Reel Fishing III (known as Fish Eyes 3 in Japan) is a fishing game for the PlayStation 2 platform. It was published by Victor Interactive Software. The story is about a man and his dog. You get a letter from your friend from your childhood. He says that he will be going out of town for a bit and requests that you look over his lodge, named "The Aqua Lodge". You eventually befriend a dog and find pages of your friend's journal as a reward for accomplishing fishing goals. Reel Fishing III is based around freshwater fishing. Unlike Reel Fishing II, players are restricted to fish in freshwater, as to make the story feel more realistic. It ranges from bass fishing, trout fishing, mountain fishing, stream fishing and many more.

===Angler's Dream===

Reel Fishing: Angler's Dream, known in Japan as Fish Eyes Wii, is a fishing video game for the Wii platform. It was released on April 30, 2009 in Japan and in North America on August 25, 2009. The game is part of the Reel Fishing series of games. Owners of Angler's Dream will be able to unlock extra content in the WiiWare game Reel Fishing Challenge.
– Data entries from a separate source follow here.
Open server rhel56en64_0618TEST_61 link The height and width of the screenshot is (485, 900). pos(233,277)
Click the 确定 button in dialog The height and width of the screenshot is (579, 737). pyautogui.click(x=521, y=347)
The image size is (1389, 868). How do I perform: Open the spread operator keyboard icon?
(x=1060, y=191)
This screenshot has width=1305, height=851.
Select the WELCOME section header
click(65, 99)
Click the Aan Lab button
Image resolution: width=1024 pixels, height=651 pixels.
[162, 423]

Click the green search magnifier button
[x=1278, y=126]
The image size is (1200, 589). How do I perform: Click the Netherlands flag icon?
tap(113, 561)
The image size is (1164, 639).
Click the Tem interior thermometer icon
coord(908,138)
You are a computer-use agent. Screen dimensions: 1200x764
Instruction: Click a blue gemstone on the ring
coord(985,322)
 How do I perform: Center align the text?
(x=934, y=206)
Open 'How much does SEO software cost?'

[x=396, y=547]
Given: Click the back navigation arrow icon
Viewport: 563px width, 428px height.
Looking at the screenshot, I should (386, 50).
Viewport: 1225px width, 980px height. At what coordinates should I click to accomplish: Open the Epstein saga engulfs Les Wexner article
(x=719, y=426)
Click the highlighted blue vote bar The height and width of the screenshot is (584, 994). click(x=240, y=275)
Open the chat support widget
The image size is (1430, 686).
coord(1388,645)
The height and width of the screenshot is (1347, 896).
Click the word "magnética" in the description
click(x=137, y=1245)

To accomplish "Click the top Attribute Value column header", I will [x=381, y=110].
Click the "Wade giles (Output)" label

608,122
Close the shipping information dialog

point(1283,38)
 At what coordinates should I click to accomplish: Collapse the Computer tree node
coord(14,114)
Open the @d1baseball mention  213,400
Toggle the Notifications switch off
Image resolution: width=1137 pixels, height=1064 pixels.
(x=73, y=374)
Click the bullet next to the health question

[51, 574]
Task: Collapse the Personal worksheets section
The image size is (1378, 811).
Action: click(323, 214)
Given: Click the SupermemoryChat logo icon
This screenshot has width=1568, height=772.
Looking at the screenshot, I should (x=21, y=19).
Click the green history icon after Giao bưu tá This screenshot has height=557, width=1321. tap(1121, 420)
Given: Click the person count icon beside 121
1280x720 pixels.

===Reel Fishing Challenge===

Reel Fishing Challenge (Fish Eyes Challenge in Japan) is a WiiWare fishing video game by Natsume Inc. It was released in North America on June 29, 2009 and later in Japan on July 14, 2009 and the PAL region on February 26, 2010. The game is part of the Reel Fishing series of games. Owners of the Wii game Reel Fishing: Angler's Dream will be able to unlock extra content including additional fish and challenges in Reel Fishing Challenge. Players catch fish by making a casting motion with the Wii Remote to cast their line, and shaking the Nunchuk to reel it back in. Once they have a hooked a fish, they must follow a series of prompts to make the catch. Players can also alter their gear to help lure specific types of fish. The game features a free play mode and a challenge mode that revolves around completing objectives set within a time limit. Nintendo Life believed the game to be shallow compared to other games in the genre.

===Paradise 3D===

Reel Fishing Paradise 3D is a fishing video game developed and published by Natsume Inc. as part of the Reel Fishing franchise for the Nintendo 3DS.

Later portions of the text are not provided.